[Excerpt from a dataset]
---

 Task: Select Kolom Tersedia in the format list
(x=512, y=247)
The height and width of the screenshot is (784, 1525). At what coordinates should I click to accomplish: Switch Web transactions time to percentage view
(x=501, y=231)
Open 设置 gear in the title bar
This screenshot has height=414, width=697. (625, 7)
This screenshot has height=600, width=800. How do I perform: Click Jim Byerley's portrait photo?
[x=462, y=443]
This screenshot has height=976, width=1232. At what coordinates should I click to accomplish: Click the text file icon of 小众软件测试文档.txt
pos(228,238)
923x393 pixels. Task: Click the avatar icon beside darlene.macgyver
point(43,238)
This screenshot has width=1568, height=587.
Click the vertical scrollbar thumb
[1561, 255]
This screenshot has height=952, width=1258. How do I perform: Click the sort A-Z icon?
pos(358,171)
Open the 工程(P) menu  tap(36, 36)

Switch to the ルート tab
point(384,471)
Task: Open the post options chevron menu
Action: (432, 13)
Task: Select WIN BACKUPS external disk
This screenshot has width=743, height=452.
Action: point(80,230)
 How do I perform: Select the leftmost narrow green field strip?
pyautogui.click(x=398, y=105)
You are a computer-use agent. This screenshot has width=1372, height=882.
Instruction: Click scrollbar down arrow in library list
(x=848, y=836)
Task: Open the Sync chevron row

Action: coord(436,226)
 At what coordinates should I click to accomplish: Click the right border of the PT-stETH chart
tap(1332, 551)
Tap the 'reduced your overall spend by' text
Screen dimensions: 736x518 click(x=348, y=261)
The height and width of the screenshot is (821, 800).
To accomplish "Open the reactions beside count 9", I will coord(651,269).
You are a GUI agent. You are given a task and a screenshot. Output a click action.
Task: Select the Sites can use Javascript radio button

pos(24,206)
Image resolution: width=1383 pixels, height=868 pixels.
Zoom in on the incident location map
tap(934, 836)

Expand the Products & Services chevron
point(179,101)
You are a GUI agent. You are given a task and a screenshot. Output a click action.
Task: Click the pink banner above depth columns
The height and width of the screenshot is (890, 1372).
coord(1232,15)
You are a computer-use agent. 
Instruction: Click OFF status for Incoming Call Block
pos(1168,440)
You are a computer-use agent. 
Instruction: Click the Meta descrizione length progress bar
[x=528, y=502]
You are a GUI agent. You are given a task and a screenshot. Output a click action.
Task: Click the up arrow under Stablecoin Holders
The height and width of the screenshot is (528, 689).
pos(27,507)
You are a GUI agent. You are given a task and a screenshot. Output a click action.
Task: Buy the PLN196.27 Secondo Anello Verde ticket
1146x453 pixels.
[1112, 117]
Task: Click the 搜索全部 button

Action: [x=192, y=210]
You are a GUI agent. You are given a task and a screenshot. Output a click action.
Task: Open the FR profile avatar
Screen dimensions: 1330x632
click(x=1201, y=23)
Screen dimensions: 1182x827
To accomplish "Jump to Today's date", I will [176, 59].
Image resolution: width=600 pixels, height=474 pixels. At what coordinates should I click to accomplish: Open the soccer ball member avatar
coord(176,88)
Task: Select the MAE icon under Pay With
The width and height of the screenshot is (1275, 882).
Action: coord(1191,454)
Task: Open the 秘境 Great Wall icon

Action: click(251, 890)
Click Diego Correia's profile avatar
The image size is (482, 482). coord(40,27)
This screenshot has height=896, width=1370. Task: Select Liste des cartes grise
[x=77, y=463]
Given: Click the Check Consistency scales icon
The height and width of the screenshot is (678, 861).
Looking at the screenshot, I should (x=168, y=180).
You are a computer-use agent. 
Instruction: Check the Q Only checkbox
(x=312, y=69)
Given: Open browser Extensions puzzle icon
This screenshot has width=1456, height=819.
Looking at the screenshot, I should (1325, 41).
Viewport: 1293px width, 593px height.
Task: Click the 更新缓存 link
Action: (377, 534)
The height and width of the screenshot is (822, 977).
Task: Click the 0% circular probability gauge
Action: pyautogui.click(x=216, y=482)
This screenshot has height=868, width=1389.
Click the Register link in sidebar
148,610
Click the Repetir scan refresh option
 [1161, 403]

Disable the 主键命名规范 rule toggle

---

WORK TO COMPLETE
Rewrite the listing from its first line up to and including the line with "This screenshot has height=414, width=697.", changing "format list" to "column list" and leaving everything else as it is.

EXERCISE RESPONSE
 Task: Select Kolom Tersedia in the column list
(x=512, y=247)
The height and width of the screenshot is (784, 1525). At what coordinates should I click to accomplish: Switch Web transactions time to percentage view
(x=501, y=231)
Open 设置 gear in the title bar
This screenshot has height=414, width=697. (625, 7)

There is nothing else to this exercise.